Лорен Гуд: И в конце концов, вам все равно придется принять все эти встречи. Вам, Гидеон.

Гидеон Личфилд: Да, мне все равно придется принять все эти встречи. Я думаю, что следующим шагом будет создание ИИ, который сможет принимать встречи за меня, а затем загружать результаты в мой мозг. Но это не то, что мы увидим в ближайшее время.

[Музыка]

Лорен Гуд: Это наш выпуск на сегодня. Спасибо за прослушивание. Вы можете прочитать книгу Мустафы “Приходящая волна: технология, власть и самая большая дилемма 21 века”, когда она поступит в продажу 5 сентября.

Gideon Lichfield: Шоу “Хорошего будущего” держит меня, Гидеон Личфилд.

Lauren Goode: И меня, Лорен Гуд. Если вам нравится шоу, расскажите нам, оставьте рейтинг и обзор где бы вы ни слушали подкасты. Мы любим читать ваши комментарии. И не забудьте подписаться, чтобы получать новые эпизоды каждую неделю.

Gideon Lichfield: Вы также можете написать нам на адрес [email protected].

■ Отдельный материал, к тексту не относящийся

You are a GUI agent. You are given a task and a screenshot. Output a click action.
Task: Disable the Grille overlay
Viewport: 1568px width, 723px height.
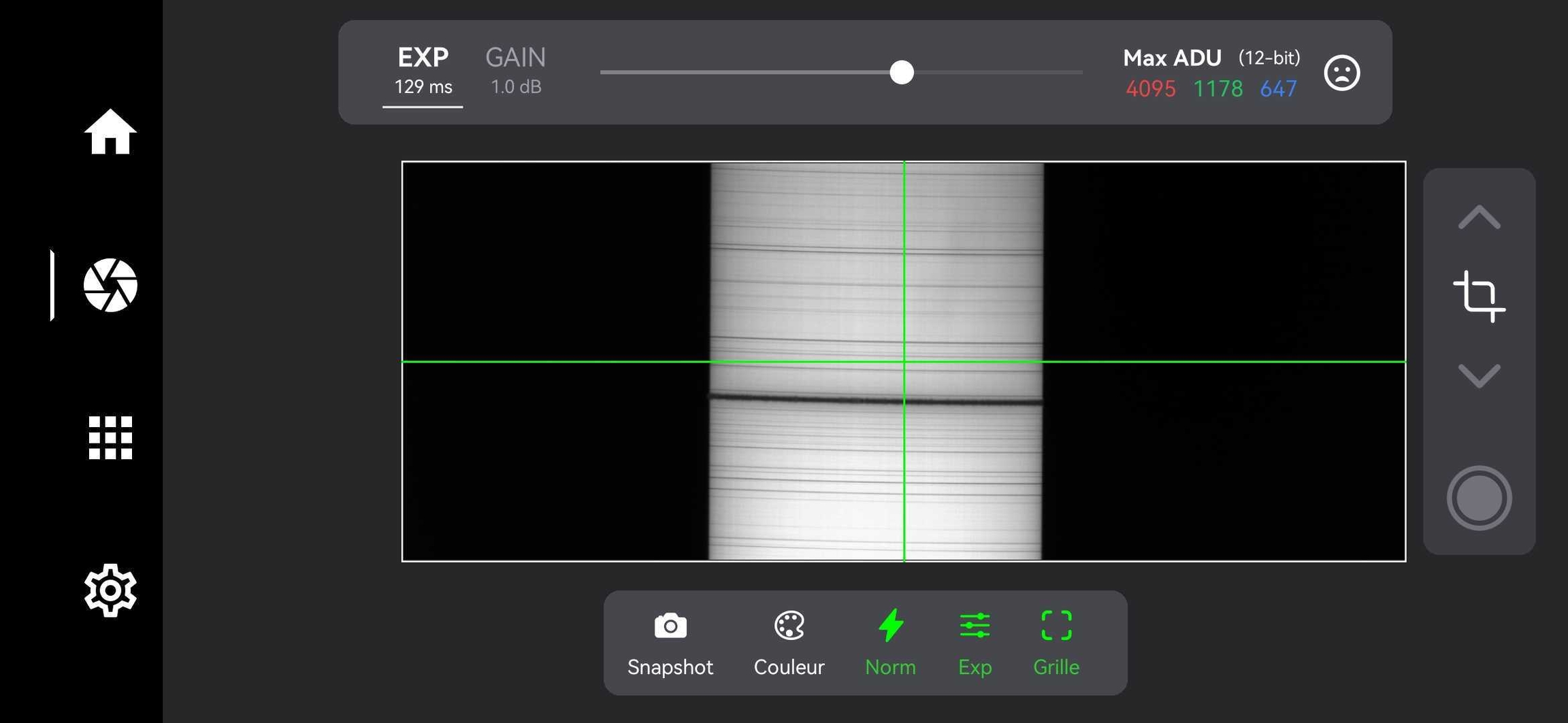[x=1056, y=642]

Lauren Goode: “Хорошее будущее” – это производство Condé Nast Entertainment. Шоу производит Даниэль Хьюитт от Prologue Projects. Нашим ассистентом-продюсером является Арлин Аревало.

Gideon Lichfield: И мы вернемся сюда в следующую среду. До тех пор, желаем вам хорошего будущего.


Если вы покупаете что-то через ссылки в наших историях, мы можем получить комиссию. Это помогает поддерживать наш журналистику. Узнать больше.